Items from a dataset:
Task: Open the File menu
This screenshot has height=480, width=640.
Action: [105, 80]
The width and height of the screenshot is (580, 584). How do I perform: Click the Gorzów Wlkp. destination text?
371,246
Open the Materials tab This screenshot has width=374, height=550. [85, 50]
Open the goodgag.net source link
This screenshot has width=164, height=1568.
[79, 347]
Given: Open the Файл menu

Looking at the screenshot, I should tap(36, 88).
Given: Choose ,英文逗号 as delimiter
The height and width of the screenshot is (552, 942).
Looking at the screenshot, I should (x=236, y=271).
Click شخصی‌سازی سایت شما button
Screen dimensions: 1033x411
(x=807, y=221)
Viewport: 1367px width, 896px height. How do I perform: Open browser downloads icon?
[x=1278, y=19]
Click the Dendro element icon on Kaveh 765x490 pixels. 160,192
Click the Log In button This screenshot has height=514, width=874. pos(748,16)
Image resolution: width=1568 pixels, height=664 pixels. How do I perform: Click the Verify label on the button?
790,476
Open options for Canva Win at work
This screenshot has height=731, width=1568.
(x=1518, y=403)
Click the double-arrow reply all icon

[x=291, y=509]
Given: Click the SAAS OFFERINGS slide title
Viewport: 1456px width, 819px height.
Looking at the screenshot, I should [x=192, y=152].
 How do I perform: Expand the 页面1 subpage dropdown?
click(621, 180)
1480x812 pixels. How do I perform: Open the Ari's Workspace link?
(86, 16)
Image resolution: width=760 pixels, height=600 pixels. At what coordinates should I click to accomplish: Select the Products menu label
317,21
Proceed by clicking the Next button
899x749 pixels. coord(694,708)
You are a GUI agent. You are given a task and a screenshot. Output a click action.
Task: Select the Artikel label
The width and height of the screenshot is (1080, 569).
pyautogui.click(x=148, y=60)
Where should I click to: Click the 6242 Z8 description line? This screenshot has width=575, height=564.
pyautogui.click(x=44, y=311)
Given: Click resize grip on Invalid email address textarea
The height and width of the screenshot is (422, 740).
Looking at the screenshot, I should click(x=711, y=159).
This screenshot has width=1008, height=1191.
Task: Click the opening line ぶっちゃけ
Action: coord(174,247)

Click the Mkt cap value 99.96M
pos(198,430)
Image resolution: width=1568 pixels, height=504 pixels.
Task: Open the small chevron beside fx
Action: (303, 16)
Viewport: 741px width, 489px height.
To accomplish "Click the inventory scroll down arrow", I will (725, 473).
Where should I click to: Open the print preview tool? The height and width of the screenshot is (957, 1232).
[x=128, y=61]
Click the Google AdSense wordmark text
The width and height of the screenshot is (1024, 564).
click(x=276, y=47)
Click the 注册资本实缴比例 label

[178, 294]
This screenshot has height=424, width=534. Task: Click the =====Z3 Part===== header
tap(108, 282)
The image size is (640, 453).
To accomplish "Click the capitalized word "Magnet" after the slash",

EXERCISE INSTRUCTIONS: Reproduce the data exactly, omitting nothing.

YOUR SOLUTION:
Task: Open the File menu
This screenshot has height=480, width=640.
Action: [105, 80]
The width and height of the screenshot is (580, 584). How do I perform: Click the Gorzów Wlkp. destination text?
371,246
Open the Materials tab This screenshot has width=374, height=550. [85, 50]
Open the goodgag.net source link
This screenshot has width=164, height=1568.
[79, 347]
Given: Open the Файл menu

Looking at the screenshot, I should tap(36, 88).
Given: Choose ,英文逗号 as delimiter
The height and width of the screenshot is (552, 942).
Looking at the screenshot, I should (x=236, y=271).
Click شخصی‌سازی سایت شما button
Screen dimensions: 1033x411
(x=807, y=221)
Viewport: 1367px width, 896px height. How do I perform: Open browser downloads icon?
[x=1278, y=19]
Click the Dendro element icon on Kaveh 765x490 pixels. 160,192
Click the Log In button This screenshot has height=514, width=874. pos(748,16)
Image resolution: width=1568 pixels, height=664 pixels. How do I perform: Click the Verify label on the button?
790,476
Open options for Canva Win at work
This screenshot has height=731, width=1568.
(x=1518, y=403)
Click the double-arrow reply all icon

[x=291, y=509]
Given: Click the SAAS OFFERINGS slide title
Viewport: 1456px width, 819px height.
Looking at the screenshot, I should [x=192, y=152].
 How do I perform: Expand the 页面1 subpage dropdown?
click(621, 180)
1480x812 pixels. How do I perform: Open the Ari's Workspace link?
(86, 16)
Image resolution: width=760 pixels, height=600 pixels. At what coordinates should I click to accomplish: Select the Products menu label
317,21
Proceed by clicking the Next button
899x749 pixels. coord(694,708)
You are a GUI agent. You are given a task and a screenshot. Output a click action.
Task: Select the Artikel label
The width and height of the screenshot is (1080, 569).
pyautogui.click(x=148, y=60)
Where should I click to: Click the 6242 Z8 description line? This screenshot has width=575, height=564.
pyautogui.click(x=44, y=311)
Given: Click resize grip on Invalid email address textarea
The height and width of the screenshot is (422, 740).
Looking at the screenshot, I should click(x=711, y=159).
This screenshot has width=1008, height=1191.
Task: Click the opening line ぶっちゃけ
Action: coord(174,247)

Click the Mkt cap value 99.96M
pos(198,430)
Image resolution: width=1568 pixels, height=504 pixels.
Task: Open the small chevron beside fx
Action: (303, 16)
Viewport: 741px width, 489px height.
To accomplish "Click the inventory scroll down arrow", I will (725, 473).
Where should I click to: Open the print preview tool? The height and width of the screenshot is (957, 1232).
[x=128, y=61]
Click the Google AdSense wordmark text
The width and height of the screenshot is (1024, 564).
click(x=276, y=47)
Click the 注册资本实缴比例 label

[178, 294]
This screenshot has height=424, width=534. Task: Click the =====Z3 Part===== header
tap(108, 282)
The image size is (640, 453).
To accomplish "Click the capitalized word "Magnet" after the slash",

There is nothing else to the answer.